Requirement: Using the listing that follows, return every line with the word "click".

Source data below:

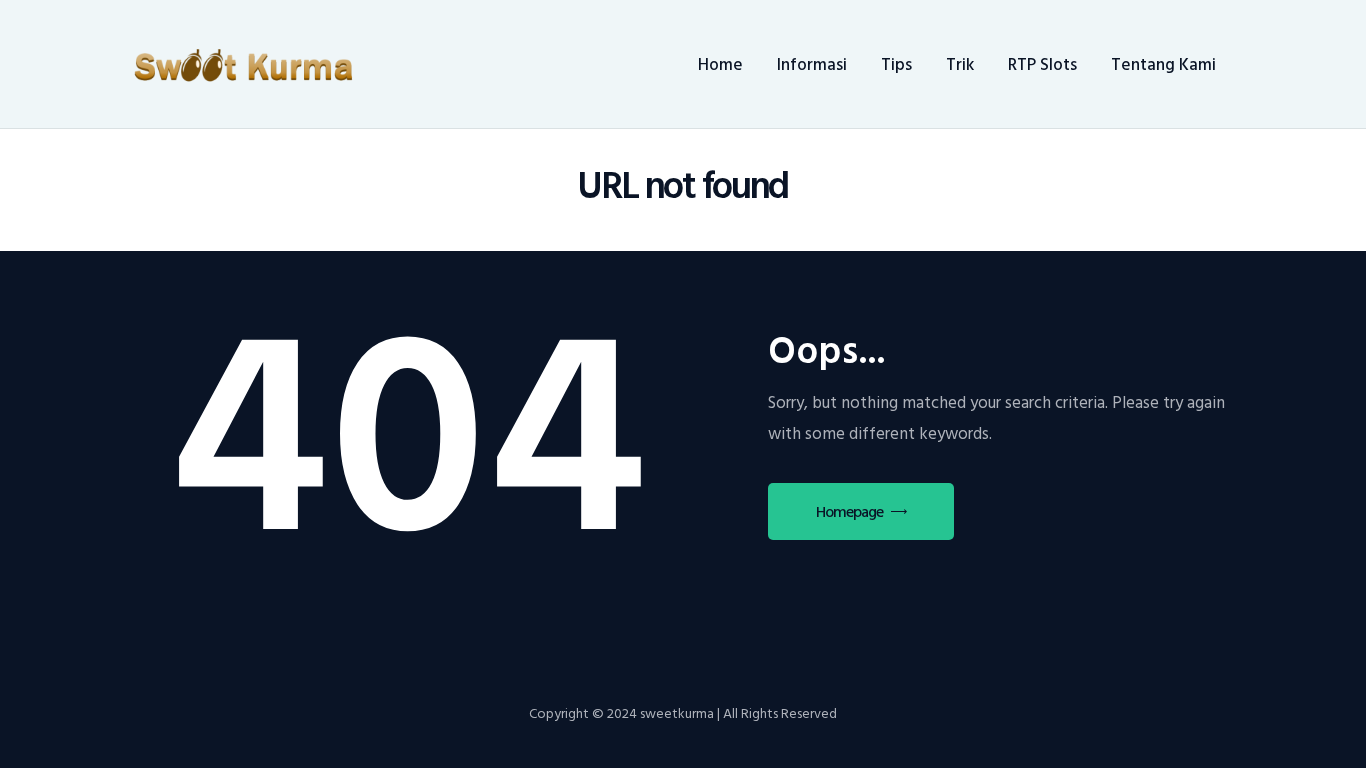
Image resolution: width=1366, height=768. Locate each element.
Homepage (849, 512)
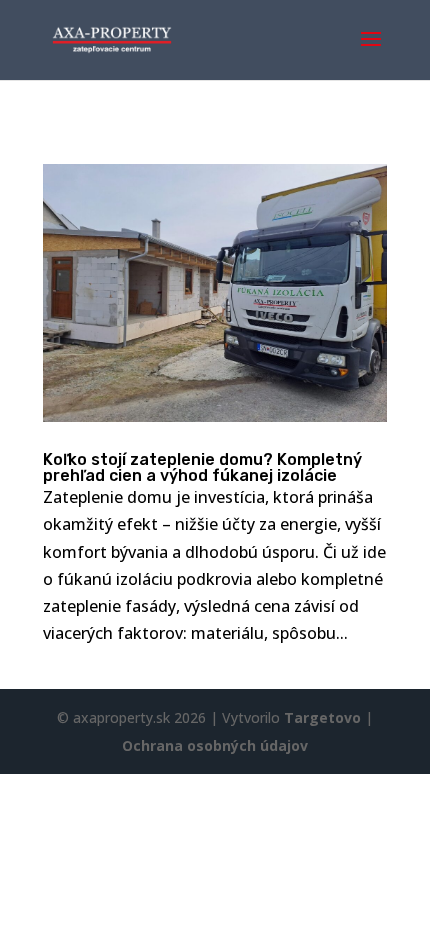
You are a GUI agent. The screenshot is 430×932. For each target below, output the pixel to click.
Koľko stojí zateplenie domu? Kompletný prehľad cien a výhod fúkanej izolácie (202, 467)
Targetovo (322, 717)
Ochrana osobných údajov (215, 745)
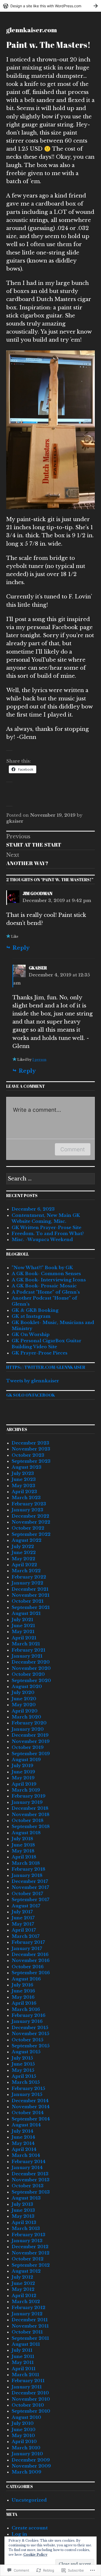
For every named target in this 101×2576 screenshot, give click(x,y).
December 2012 (30, 2246)
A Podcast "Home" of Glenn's (46, 1292)
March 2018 (26, 1863)
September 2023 (31, 1461)
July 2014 (22, 2131)
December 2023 (30, 1443)
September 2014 (31, 2119)
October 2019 (28, 1747)
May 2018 (23, 1851)
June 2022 (24, 1552)
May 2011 (23, 2362)
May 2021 (23, 1631)
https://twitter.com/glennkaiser (45, 1367)
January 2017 (27, 1948)
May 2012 (23, 2289)
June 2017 (23, 1918)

End of Source data.

Output for this task:
You are a GUI agent. The screenshot is 430×932. For each target below, output the pixel to click.
For every named target in this 101×2576 screenshot, give click(x,y).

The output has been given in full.